• _Saved data entries_:
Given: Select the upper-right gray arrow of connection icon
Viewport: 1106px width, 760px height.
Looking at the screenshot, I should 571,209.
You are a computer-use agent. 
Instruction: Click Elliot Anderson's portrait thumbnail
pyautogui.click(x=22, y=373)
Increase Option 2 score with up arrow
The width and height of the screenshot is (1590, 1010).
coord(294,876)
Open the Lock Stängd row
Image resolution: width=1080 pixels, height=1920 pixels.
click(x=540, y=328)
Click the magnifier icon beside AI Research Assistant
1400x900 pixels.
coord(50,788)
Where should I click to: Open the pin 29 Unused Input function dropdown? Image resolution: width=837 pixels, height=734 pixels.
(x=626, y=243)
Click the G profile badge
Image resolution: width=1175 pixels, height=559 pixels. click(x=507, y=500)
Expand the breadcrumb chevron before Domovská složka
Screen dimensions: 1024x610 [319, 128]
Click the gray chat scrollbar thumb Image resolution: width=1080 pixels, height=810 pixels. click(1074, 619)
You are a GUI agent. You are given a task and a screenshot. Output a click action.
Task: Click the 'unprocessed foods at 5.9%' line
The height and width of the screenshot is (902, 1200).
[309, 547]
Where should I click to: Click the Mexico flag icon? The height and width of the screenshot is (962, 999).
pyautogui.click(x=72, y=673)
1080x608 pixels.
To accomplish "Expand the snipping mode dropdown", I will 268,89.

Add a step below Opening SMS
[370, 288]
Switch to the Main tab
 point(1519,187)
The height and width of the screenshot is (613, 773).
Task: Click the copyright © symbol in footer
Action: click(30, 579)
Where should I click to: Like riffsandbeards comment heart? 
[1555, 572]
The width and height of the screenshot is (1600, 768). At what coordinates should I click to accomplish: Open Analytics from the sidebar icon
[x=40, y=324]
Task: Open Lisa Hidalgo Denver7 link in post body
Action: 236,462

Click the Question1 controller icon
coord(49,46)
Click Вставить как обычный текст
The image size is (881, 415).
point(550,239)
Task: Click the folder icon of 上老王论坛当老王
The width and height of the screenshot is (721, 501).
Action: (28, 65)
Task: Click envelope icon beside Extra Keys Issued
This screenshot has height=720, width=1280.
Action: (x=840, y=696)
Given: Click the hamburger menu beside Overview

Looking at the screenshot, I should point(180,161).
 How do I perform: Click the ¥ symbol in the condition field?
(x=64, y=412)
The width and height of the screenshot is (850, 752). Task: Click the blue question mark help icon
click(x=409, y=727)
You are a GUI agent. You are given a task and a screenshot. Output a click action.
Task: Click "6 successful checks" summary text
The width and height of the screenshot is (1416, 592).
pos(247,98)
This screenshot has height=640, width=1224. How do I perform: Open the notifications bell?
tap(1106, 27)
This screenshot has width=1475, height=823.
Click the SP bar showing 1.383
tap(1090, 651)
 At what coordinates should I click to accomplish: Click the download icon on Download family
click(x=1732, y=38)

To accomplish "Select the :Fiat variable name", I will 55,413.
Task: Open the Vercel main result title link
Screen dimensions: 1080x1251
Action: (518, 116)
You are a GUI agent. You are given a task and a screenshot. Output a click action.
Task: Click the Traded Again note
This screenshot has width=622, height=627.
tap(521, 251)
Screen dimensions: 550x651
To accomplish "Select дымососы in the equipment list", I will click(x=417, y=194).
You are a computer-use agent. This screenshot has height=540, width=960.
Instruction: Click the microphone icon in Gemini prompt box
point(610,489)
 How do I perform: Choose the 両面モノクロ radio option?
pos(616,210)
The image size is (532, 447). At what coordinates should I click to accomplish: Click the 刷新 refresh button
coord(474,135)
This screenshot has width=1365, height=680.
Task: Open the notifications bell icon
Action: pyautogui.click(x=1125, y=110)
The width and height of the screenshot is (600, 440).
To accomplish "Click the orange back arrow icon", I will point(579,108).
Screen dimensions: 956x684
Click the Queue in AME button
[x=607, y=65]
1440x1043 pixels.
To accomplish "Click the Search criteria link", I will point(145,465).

• _The task_:
Look above for the line containing "Screen dimensions: 1080x1251" and the line containing "Screen dimensions: 956x684". Transcribe both, with the lines between them, exactly.

• _Answer to the exercise_:
Screen dimensions: 1080x1251
Action: (518, 116)
You are a GUI agent. You are given a task and a screenshot. Output a click action.
Task: Click the Traded Again note
This screenshot has width=622, height=627.
tap(521, 251)
Screen dimensions: 550x651
To accomplish "Select дымососы in the equipment list", I will click(x=417, y=194).
You are a computer-use agent. This screenshot has height=540, width=960.
Instruction: Click the microphone icon in Gemini prompt box
point(610,489)
 How do I perform: Choose the 両面モノクロ radio option?
pos(616,210)
The image size is (532, 447). At what coordinates should I click to accomplish: Click the 刷新 refresh button
coord(474,135)
This screenshot has width=1365, height=680.
Task: Open the notifications bell icon
Action: pyautogui.click(x=1125, y=110)
The width and height of the screenshot is (600, 440).
To accomplish "Click the orange back arrow icon", I will point(579,108).
Screen dimensions: 956x684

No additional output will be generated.